Toda grande tragédia tem um particular modo de se apresentar: primeiro vêm os números, depois vêm os rostos, depois vêm as histórias. Na madrugada de ontem, dia 27 de janeiro, mais uma delas, infelizmente, ocorreu; trouxe números (assustadores demais até), trouxe rostos (belos demais até), trouxe histórias (ávidas de vida demais até). Em Santa Maria, no Rio Grande do Sul, uma boate superlotada recebia o show de uma banda regional. Segundo informações dos mais variados meios de comunicação, havia gente demais, material anti-incêndio de menos (na verdade, os extintores estavam vazios e não havia saída de emergência), artefatos inflamáveis para todos os lados, do teto ao chão, e havia, também, um miserável sinalizador; uma espécie de fogo de artifício incumbido de trazer "efeitos especiais" aos olhos dos presentes.

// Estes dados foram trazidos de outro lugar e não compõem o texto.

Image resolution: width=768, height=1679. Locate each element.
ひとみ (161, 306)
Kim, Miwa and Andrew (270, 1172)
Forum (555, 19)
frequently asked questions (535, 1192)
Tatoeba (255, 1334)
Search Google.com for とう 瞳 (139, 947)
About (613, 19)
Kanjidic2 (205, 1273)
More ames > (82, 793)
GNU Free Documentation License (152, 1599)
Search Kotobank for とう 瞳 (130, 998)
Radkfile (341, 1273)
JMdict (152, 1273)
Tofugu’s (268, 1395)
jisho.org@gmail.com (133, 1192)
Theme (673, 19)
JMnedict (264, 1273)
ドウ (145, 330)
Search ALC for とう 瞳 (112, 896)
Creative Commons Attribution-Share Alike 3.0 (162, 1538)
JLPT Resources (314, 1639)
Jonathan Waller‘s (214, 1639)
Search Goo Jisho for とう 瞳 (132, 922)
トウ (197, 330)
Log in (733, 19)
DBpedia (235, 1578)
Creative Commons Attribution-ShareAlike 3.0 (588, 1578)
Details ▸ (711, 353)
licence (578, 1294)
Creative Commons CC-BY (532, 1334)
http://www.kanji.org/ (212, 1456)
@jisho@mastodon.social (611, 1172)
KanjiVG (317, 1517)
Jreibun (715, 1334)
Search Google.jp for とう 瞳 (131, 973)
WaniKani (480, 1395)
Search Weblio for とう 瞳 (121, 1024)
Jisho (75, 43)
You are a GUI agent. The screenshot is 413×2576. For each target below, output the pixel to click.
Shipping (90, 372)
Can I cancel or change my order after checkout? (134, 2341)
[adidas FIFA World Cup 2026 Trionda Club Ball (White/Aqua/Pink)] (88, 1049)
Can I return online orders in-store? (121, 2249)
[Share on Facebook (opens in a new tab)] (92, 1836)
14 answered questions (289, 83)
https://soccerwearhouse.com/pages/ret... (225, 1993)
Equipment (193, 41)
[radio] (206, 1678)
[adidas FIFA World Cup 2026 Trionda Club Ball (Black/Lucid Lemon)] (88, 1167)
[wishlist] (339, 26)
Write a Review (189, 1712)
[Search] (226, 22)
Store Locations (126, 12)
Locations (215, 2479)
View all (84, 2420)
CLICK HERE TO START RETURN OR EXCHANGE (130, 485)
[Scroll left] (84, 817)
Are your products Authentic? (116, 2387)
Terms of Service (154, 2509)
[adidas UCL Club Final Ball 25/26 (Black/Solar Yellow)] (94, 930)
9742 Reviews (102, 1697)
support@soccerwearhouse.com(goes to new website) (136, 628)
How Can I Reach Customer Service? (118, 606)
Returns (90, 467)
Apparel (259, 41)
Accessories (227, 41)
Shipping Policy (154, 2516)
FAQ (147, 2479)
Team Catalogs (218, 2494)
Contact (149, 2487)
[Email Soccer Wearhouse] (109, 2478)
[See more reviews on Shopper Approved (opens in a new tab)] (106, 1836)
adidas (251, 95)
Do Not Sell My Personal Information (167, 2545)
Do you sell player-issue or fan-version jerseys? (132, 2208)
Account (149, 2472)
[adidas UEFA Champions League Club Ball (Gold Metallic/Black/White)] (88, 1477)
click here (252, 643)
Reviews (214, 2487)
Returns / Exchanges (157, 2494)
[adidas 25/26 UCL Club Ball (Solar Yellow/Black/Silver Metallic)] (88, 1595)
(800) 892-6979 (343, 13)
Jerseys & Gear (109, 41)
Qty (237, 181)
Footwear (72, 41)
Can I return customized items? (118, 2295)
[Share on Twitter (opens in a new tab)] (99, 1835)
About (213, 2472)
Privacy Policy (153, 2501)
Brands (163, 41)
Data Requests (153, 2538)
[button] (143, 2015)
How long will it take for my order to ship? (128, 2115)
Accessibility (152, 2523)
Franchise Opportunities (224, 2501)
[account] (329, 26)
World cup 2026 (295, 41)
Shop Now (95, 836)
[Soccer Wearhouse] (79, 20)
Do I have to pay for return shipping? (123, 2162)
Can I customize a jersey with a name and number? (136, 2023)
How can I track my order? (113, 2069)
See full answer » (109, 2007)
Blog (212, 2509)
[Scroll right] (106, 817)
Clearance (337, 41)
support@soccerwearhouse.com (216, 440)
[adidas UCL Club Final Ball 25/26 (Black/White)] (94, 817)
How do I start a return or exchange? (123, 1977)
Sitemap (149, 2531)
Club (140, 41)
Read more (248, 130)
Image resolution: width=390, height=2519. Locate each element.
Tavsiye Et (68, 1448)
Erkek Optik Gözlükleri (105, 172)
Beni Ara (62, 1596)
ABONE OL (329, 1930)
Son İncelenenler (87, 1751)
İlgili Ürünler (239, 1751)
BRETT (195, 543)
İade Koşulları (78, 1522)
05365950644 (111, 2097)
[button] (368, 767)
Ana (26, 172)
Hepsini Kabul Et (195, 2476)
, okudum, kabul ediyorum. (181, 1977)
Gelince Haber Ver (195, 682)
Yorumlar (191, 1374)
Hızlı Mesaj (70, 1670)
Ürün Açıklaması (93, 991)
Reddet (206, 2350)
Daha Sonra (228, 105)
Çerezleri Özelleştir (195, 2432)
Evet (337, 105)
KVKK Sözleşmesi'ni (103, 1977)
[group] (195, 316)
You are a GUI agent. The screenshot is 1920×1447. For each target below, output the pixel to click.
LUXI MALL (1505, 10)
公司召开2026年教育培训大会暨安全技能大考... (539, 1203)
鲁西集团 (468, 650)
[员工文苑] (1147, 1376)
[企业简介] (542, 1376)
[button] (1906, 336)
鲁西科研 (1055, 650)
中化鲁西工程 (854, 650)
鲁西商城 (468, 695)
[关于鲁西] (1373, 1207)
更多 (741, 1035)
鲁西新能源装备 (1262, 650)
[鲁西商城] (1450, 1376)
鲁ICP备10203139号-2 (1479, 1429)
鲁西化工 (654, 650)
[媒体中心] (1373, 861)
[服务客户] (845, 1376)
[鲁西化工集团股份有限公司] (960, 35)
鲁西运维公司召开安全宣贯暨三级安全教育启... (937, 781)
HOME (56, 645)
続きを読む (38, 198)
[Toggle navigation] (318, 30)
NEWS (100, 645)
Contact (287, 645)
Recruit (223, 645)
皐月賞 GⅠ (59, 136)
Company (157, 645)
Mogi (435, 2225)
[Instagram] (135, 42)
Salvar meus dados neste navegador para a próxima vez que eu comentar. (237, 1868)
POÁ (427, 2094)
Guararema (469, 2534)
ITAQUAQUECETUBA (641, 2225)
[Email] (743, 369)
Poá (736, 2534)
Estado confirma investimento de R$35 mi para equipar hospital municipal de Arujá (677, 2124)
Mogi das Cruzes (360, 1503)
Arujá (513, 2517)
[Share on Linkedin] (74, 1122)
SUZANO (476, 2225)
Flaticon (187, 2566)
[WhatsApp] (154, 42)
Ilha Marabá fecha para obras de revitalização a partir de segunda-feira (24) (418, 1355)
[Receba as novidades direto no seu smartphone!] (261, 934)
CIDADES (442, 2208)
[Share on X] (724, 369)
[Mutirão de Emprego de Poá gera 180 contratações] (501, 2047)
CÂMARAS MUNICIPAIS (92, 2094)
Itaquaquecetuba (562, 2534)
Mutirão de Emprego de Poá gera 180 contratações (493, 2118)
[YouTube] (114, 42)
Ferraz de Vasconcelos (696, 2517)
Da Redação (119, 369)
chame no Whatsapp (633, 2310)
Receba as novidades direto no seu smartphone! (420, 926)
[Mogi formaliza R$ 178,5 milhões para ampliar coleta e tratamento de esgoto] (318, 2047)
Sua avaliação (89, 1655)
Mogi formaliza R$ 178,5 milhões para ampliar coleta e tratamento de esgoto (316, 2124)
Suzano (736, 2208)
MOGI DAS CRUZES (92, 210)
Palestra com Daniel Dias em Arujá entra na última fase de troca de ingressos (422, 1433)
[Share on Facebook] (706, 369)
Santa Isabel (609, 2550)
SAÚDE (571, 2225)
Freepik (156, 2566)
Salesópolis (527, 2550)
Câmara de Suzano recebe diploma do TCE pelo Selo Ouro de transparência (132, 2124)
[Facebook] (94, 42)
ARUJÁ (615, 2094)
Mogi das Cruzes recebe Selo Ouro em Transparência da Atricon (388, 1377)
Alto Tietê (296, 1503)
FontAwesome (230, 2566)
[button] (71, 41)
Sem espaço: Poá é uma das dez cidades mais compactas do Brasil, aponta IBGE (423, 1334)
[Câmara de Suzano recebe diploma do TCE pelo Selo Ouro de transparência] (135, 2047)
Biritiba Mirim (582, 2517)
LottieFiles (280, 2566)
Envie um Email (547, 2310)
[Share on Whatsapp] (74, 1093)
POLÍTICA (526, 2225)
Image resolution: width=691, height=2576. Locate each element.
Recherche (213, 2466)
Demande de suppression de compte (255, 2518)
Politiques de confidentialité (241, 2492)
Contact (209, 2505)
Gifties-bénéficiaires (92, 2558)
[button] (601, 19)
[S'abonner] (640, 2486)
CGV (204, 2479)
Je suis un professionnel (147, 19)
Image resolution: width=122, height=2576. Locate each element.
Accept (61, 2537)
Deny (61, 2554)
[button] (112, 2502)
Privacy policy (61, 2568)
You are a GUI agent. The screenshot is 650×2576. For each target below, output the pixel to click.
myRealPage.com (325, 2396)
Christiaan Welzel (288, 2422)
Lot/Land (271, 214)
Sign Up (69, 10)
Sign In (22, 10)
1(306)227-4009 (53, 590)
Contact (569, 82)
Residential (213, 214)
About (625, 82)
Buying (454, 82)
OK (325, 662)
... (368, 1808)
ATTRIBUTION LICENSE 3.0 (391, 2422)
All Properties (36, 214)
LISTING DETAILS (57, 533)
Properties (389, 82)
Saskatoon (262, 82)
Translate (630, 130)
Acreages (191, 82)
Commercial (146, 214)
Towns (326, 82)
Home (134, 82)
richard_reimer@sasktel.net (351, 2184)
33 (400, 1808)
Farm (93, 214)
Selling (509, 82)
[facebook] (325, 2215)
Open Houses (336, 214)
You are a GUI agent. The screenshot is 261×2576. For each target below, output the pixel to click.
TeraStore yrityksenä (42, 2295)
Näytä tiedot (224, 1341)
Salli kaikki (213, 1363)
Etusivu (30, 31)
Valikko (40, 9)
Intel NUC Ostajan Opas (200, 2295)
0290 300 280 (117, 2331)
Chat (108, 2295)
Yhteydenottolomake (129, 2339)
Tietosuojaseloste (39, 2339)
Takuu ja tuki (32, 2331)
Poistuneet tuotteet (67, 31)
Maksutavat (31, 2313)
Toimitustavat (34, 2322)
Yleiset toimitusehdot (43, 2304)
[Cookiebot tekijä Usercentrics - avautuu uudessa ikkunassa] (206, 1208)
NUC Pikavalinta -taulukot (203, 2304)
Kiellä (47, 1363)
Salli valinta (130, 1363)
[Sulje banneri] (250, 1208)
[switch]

O "se" apareceu, como sempre, na tentativa de se buscar os culpados e de se evitar o que não pode mais ser evitado. "Se os seguranças não tivessem travado as portas, para que não se saísse sem pagar, as pessoas poderiam ter saído com vida"; "se a vigilância do poder público funcionasse em casas privadas, aquela boate nem estaria aberta, já que estava em situação demasiado irregular"; "se os fogos de artifício fossem proibidos em lugares fechados, isso não teria ocorrido aqui, assim como não teria ocorrido em várias partes do mundo, onde o mesmo tipo de tragédia já ocorreu". Com dor no coração, e também participando da indignação que a todos toma, é preciso ser forte para afirmar que, pelo menos para Santa Maria, o "se" não pode ajudar em mais nada, uma vez que mais de duzentos e trinta caixões desceram à cova hoje, subvertendo uma ordem que ninguém gosta de ver subvertida: os pais, com corações arrebentados e com interrogação surda no olhar, enterrando seus muitos e jovens filhos.
Da indignação ao ódio; do sentimento de perda - que jamais conseguiremos compartilhar totalmente com as famílias enlutadas - à busca por um lampejo que possa trazer esperança, fica a tentativa de cavar, decepcionado, no vernáculo, algo que possa expressar o tamanho do rombo no peito, a quantidade de peso que se perde em líquido. Sem sucesso, só a poesia de um também jovem, também gaúcho, Fabrício Carpinejar, para tentar dar alento: "Morri em Santa Maria hoje/ Quem não morreu?/ Morri na Rua dos Andradas, 1925/ Numa ladeira encrespada de fumaça". Estamos em luto.
liberdade, beleza e Graça...
Ps: Queria que a postagem de número 100 deste blog fosse sobre algo feliz. Não deu.
Ps: Queria que a postagem de número 100 deste blog fosse sobre algo feliz. Não deu.